Rewrite the lines from the line with "Given: Filter datasets" to the line with "Action: coord(346,295)", replacing "checkbox" with "check box" and leaving everything else unchanged.

[Material shown]:
════════════════════
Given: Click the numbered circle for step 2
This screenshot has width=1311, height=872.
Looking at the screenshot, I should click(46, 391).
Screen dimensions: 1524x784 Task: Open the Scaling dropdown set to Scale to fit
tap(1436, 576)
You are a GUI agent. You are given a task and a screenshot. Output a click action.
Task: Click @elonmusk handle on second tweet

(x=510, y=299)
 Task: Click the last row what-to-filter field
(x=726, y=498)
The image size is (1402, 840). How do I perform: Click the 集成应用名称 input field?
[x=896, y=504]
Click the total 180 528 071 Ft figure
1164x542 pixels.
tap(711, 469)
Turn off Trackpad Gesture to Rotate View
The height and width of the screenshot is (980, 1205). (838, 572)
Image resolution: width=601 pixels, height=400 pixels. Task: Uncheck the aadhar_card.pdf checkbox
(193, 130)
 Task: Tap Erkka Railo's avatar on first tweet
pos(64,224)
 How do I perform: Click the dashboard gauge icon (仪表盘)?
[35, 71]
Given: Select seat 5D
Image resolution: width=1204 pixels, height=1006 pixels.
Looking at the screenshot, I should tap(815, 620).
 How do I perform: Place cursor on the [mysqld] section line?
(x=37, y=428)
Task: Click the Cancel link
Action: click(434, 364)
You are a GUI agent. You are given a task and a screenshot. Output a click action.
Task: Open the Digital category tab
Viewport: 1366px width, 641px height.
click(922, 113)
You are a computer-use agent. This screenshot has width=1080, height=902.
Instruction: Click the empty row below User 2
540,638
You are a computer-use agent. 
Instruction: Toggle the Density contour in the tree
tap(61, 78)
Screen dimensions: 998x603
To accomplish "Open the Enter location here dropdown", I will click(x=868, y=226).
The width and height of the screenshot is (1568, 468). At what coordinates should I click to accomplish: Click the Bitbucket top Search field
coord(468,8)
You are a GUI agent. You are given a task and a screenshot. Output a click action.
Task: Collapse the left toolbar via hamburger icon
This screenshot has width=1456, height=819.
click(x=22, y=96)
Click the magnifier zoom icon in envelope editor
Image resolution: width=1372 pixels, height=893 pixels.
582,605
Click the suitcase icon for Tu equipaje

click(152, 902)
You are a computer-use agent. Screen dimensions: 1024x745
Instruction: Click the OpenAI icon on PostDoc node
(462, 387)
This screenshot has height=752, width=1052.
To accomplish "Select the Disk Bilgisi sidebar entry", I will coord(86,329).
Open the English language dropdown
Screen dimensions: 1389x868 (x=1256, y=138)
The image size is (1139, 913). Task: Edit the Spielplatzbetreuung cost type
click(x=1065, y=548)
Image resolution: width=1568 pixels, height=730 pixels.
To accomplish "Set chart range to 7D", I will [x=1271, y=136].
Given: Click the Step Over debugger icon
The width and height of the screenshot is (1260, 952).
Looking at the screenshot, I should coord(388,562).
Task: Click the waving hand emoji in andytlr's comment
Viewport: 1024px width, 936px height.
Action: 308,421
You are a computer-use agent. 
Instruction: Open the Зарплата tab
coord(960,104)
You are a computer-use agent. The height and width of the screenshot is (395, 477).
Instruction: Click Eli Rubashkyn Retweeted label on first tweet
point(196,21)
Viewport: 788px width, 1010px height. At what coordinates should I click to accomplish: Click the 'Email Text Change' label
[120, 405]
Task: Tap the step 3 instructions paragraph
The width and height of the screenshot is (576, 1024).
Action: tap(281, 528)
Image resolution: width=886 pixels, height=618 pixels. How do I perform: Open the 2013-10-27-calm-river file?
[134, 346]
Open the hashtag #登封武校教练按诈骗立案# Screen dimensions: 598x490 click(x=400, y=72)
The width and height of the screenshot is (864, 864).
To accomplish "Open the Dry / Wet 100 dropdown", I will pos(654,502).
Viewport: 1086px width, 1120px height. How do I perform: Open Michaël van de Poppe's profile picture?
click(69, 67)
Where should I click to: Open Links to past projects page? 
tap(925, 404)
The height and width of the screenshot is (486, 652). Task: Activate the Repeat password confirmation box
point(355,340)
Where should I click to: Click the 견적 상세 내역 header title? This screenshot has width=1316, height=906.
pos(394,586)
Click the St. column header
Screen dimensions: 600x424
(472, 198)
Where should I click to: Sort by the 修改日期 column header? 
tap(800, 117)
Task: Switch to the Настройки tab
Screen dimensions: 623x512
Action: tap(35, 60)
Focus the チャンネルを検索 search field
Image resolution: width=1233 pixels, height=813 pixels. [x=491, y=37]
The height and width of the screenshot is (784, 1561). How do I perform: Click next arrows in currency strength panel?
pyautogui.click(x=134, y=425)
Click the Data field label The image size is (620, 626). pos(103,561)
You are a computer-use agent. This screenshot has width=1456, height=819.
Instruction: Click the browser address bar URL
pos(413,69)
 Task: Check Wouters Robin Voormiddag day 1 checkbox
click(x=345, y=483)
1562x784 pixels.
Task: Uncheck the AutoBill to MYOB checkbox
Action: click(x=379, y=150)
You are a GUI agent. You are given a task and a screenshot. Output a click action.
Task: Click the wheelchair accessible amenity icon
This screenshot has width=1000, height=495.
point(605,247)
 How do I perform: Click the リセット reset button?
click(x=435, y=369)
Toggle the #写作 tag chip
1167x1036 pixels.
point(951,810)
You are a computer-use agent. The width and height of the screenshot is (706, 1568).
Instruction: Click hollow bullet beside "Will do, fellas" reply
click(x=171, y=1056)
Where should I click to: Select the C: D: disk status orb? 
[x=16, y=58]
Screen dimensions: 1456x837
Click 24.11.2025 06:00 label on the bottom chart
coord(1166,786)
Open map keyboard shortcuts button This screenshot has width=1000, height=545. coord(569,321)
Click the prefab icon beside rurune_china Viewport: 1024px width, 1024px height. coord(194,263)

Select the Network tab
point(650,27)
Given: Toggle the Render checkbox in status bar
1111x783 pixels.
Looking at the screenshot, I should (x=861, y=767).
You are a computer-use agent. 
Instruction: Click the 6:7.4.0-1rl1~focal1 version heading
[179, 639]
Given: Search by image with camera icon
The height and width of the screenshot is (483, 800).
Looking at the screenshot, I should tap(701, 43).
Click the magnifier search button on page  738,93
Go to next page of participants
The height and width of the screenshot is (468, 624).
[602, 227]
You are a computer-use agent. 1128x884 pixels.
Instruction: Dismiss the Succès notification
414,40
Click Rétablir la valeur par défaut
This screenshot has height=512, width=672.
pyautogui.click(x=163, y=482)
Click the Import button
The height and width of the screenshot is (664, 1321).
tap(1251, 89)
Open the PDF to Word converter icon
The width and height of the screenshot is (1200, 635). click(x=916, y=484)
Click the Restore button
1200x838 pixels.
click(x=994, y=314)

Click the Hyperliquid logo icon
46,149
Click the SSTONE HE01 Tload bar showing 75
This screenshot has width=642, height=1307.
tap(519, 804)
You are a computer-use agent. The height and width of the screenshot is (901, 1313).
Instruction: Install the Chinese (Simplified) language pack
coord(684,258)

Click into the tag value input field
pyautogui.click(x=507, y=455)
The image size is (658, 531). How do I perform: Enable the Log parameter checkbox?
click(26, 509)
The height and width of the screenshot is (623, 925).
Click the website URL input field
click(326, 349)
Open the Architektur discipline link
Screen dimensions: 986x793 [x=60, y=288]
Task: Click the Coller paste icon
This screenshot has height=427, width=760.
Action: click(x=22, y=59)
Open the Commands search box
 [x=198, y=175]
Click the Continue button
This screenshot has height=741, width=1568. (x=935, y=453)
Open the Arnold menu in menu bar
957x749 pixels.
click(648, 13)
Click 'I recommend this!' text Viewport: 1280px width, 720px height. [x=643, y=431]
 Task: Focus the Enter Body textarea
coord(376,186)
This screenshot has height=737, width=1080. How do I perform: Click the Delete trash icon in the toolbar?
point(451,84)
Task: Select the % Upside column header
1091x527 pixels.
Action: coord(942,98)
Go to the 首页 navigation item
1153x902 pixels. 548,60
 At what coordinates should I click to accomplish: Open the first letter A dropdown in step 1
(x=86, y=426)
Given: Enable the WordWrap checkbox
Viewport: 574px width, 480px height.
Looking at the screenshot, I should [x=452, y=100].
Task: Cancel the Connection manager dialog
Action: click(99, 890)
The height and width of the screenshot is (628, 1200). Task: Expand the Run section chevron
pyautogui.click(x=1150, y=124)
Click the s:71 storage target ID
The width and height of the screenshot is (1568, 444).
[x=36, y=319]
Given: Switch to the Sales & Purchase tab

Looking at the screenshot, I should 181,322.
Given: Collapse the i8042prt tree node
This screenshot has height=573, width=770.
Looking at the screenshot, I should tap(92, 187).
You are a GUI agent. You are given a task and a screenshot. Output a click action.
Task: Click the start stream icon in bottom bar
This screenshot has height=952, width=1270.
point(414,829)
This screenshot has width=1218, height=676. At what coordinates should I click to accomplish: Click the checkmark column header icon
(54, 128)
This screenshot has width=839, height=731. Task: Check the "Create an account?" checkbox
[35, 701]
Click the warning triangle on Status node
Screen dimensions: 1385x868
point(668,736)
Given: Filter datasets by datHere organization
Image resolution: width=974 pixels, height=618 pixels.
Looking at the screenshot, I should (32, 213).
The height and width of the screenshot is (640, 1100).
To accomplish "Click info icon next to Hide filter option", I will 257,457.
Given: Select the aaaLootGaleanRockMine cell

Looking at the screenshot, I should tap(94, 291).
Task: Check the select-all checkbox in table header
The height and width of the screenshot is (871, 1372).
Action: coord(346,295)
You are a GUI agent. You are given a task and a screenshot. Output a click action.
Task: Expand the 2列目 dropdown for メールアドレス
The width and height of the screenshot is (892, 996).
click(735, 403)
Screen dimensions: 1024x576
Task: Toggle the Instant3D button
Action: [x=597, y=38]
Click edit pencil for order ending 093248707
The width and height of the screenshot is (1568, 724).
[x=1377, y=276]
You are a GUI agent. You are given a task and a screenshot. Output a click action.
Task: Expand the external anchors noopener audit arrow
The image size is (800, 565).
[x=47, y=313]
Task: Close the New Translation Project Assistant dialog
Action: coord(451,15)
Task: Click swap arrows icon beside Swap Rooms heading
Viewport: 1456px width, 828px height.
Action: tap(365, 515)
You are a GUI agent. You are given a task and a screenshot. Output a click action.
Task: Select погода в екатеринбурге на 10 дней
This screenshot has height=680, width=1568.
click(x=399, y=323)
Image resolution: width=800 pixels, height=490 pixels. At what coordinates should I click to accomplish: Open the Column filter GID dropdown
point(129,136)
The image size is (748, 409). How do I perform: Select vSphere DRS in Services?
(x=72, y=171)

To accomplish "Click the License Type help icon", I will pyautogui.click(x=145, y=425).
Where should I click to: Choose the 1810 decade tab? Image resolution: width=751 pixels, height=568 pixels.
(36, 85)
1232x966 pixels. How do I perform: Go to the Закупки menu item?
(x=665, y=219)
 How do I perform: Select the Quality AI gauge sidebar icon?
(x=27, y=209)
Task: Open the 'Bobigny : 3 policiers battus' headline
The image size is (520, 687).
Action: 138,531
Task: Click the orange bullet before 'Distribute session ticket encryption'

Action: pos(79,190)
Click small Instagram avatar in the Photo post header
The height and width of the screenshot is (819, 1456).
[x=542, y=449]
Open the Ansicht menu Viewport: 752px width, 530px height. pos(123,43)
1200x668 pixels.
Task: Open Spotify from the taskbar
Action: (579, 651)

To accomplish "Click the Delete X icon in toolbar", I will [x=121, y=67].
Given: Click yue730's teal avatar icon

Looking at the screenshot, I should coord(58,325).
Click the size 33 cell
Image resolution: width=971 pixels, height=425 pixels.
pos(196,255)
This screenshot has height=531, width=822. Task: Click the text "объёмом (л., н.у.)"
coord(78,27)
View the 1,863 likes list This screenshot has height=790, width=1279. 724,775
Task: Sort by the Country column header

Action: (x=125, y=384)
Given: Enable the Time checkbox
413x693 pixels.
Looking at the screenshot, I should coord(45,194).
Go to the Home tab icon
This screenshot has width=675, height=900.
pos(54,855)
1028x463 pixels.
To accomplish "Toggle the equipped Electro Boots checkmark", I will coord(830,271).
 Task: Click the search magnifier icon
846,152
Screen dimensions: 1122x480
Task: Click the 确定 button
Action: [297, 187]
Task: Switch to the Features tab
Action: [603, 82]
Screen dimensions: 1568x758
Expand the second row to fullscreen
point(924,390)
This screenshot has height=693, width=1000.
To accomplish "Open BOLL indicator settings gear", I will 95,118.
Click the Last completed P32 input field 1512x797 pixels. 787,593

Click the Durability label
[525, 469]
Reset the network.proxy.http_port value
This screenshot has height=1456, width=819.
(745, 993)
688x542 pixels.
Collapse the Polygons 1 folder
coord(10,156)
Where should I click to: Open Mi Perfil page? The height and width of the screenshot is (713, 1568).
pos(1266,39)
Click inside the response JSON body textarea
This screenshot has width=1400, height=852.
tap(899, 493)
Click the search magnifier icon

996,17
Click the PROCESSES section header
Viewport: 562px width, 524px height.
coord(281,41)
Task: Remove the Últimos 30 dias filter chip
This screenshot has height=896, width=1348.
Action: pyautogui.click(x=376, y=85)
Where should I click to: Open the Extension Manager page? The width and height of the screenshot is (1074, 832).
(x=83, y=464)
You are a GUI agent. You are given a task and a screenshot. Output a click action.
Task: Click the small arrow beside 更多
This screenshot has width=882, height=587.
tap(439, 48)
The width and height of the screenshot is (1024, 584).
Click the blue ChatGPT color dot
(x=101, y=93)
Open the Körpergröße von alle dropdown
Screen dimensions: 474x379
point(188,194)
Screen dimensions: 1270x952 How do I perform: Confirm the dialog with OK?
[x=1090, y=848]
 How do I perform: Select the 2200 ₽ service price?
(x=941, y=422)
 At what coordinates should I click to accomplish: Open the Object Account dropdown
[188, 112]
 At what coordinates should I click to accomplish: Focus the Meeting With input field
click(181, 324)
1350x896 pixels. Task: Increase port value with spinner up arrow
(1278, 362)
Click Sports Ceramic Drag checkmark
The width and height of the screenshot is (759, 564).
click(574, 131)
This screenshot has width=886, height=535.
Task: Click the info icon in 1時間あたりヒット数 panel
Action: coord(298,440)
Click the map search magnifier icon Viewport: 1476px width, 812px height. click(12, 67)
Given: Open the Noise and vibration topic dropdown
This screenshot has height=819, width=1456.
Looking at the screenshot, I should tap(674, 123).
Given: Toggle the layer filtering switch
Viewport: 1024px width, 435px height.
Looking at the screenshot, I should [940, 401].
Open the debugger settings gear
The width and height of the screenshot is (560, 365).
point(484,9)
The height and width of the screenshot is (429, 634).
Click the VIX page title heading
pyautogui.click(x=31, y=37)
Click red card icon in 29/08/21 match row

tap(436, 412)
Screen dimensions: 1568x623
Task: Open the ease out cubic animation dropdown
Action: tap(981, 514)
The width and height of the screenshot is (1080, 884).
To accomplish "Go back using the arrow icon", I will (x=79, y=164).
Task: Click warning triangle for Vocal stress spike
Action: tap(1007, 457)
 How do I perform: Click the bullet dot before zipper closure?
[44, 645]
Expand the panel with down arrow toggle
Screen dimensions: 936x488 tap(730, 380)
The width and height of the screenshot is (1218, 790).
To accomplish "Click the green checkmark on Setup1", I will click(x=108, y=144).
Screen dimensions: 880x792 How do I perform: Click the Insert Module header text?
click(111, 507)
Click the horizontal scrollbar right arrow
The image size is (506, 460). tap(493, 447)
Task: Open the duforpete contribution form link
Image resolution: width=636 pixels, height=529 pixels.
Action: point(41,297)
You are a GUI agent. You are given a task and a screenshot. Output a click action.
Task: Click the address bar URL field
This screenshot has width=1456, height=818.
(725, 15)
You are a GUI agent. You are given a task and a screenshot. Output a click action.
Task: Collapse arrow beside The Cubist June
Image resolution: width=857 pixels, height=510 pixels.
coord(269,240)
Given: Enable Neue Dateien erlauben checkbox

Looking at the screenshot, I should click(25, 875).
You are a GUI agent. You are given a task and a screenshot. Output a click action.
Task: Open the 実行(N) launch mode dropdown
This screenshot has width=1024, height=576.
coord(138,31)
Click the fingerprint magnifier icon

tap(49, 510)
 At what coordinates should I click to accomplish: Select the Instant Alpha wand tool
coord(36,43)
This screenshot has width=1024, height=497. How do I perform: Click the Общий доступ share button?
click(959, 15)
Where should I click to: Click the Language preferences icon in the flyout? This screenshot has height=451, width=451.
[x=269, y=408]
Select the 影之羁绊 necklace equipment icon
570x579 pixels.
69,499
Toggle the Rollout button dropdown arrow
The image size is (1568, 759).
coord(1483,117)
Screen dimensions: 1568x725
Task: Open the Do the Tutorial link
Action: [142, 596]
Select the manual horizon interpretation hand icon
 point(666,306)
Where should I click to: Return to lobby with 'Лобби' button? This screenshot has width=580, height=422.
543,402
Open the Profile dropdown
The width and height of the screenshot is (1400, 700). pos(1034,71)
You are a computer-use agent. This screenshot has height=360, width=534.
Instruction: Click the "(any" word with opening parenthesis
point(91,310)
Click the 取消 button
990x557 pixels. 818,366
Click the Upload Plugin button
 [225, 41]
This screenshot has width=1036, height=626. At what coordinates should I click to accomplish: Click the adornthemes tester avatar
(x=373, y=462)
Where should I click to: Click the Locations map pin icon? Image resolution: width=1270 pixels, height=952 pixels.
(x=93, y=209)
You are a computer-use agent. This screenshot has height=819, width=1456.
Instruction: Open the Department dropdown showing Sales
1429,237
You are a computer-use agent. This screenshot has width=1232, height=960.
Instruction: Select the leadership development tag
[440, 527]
════════════════════
[Task output]:
Given: Filter datasets by datHere organization
Image resolution: width=974 pixels, height=618 pixels.
Looking at the screenshot, I should (32, 213).
The height and width of the screenshot is (640, 1100).
To accomplish "Click info icon next to Hide filter option", I will 257,457.
Given: Select the aaaLootGaleanRockMine cell

Looking at the screenshot, I should tap(94, 291).
Task: Check the select-all check box in table header
The height and width of the screenshot is (871, 1372).
Action: coord(346,295)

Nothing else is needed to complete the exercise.